Thank you all. Really.

RobertCalifornia profile image
RobertCalifornia

I had the unfortunate situation where I needed open heart surgery immediately and diagnosed with MS one week apart. My kids ( 19 -29) were overwhelmed and said we were not being honest with them. They were hurt which means they love me. I had to explain that MS is not a death sentence but it is a new reality. They have since gone to helping me with little things like getting out of chairs moving things out of my way etc.

I tell my four kids I can't do things like walk on a glacier in Alaska like I did five years ago, but I can get joy out of watching them do things I can't. Just spending time with them is my reward.

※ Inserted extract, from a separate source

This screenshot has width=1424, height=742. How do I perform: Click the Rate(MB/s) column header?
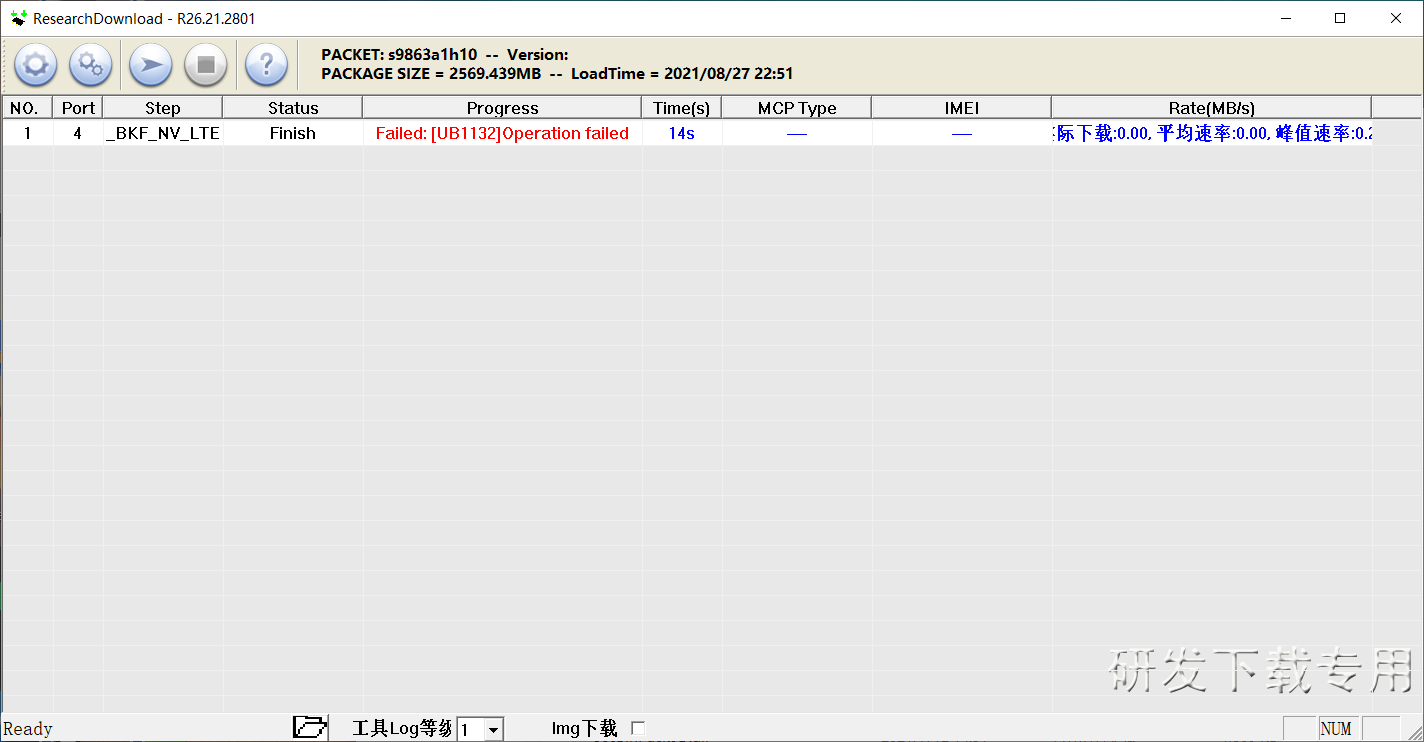(1211, 108)
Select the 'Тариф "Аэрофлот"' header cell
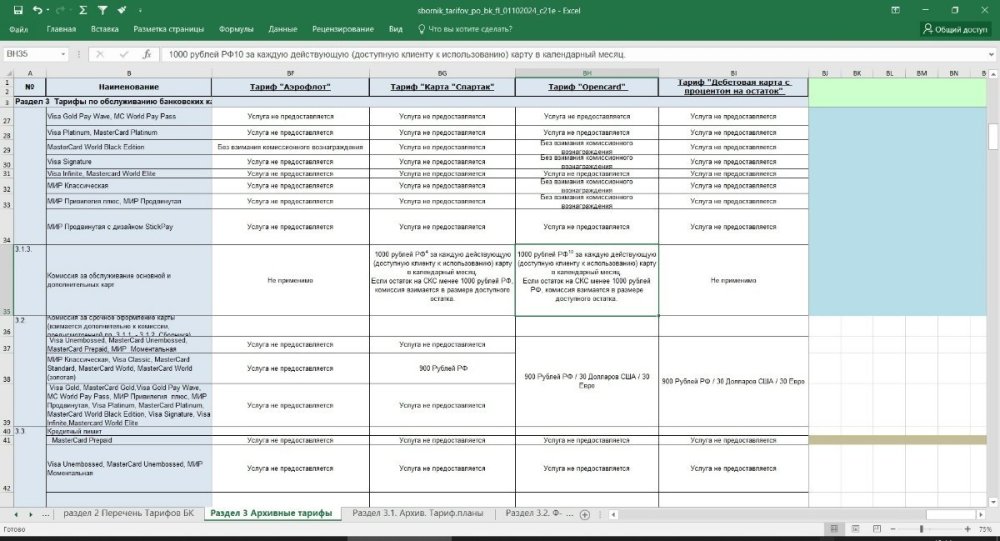This screenshot has height=541, width=1000. click(x=289, y=88)
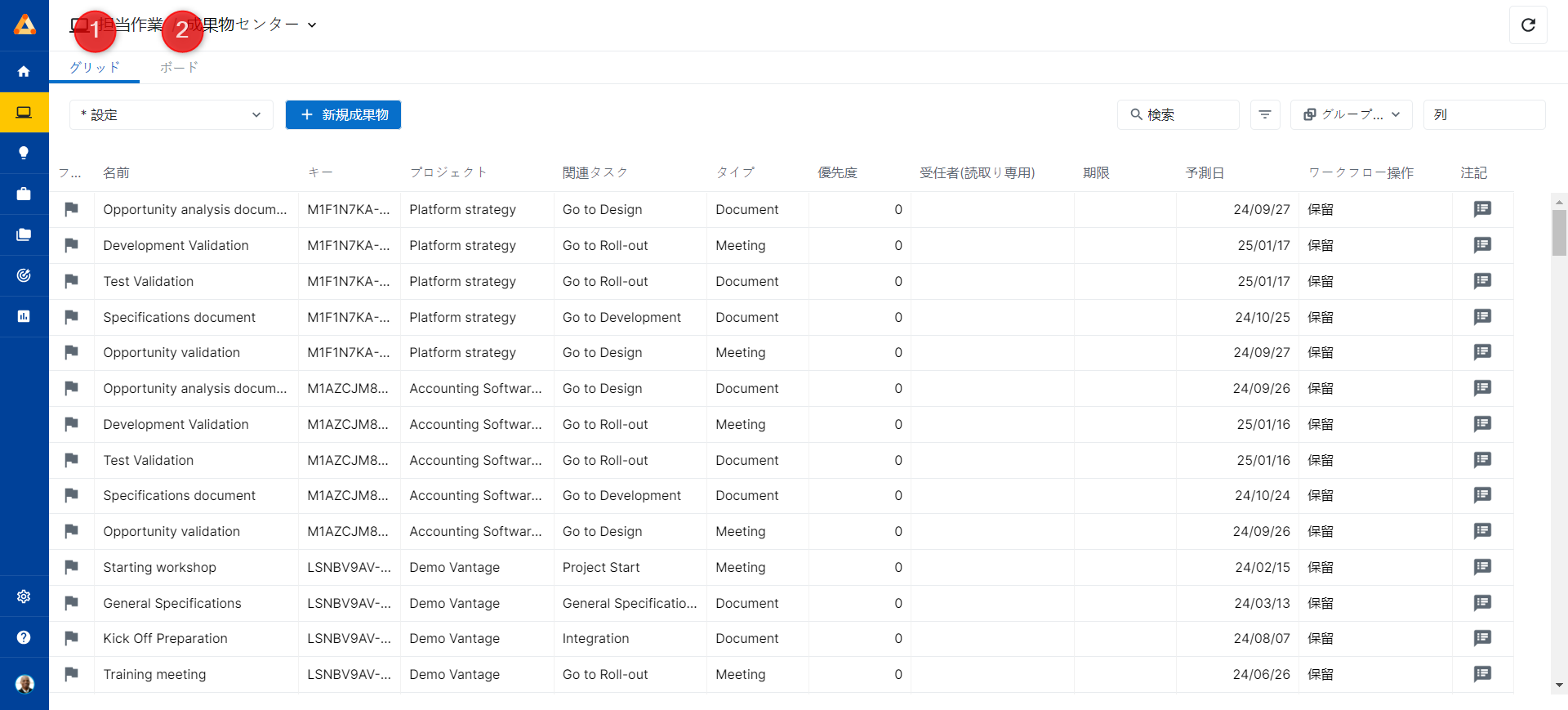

Good luck with your journey. It is not easy but we have to keep going and make the best of it. RobertCalifornia

greaterexp profile image
greaterexp in reply to RobertCalifornia

Well said!

Sukie427 profile image
Sukie427

Hi., greaterexp. I, too, was diagnosed late, and when the dx was definitive I did call my adult children to let them know. I explained what it was, what it wasn't, how it could be treated, and that although it is a terminal disease, that I planned to outlive it. They took it well, and because they are men, they don't seem to worry about it at all. In fact, if I am having a "down day" I get angry at them for not calling to see how I am, which they never do simply for that purpose. However, we are going on Tuesday back east to spend Thanksgiving with them and their families, and my eldest son called to invite us to join them on Friday night for a walking tour of a holiday light display, and asked if I needed a wheelchair. When I said that I probably did, he called right away to rent one and called me back to tell me that. So they do come through even when you don't expect it!

greaterexp profile image
greaterexp in reply to Sukie427

Guys and gals do deal with things differently! I'm so glad that your sons are taking care of you while you visit. They are being very thoughtful, and that isn't always second nature!

Fee09 profile image
Fee09

For me, my immediate family was relieved that I had a diagnosis. I had been dealing with the symptoms for about 5 years. The rest of the family doesn't act any different, because it actually runs on my maternal grandmother's side of the family, with at least 2 diagnosis in each generation since the 80's. For those that have had a hard time with my bad days, I allow them the room to cry and ask questions

I've always been so independent that my family seems mostly unconcerned. I guess they have a lot of confidence in my ability to carry on. I'm the person in the family who has taken care of everyone else in their hour of need. I guess there's one extreme and then there's another. Sad but true.

greaterexp profile image
greaterexp in reply to

I hope that you find plenty of help and support when you need it.

in reply to greaterexp

Thank you very much. Me too! It's one reason this site is a god-send. There's nothing like people who understand, not in theory, but because you are also walking in it.

jackiesj profile image
jackiesj

grtrexperience...it is so hard.My sister just disowns me for not being help to her...so MS isn't real.I feel more sorry for her than me.My kids have compassion but I'm glad they don't really know how it feels.A husband that has always been angry and the MS denied...He hurts, I get that.I stay away from those who have no compassion for life and I stopped explaining, waisting time.My kids accept more because they have seen more.Best wishes.

greaterexp profile image
greaterexp in reply to jackiesj

jackiesj ,

It's been very interesting watching responses from friends and family. Some responses have been very unexpected. One friend I've had since junior high has kept in touch until I told her I have MS. I haven't heard a word from her since. My twin brother has not communicated since I told him except for an email telling me he'd written a book and that I should look for it on Amazon. No mention of the MS. Other family, like one sister, have been incredibly helpful and supportive. I guess there is no way to know how folks will respond. I hope you have plenty of support from other sources when family can't be helpful.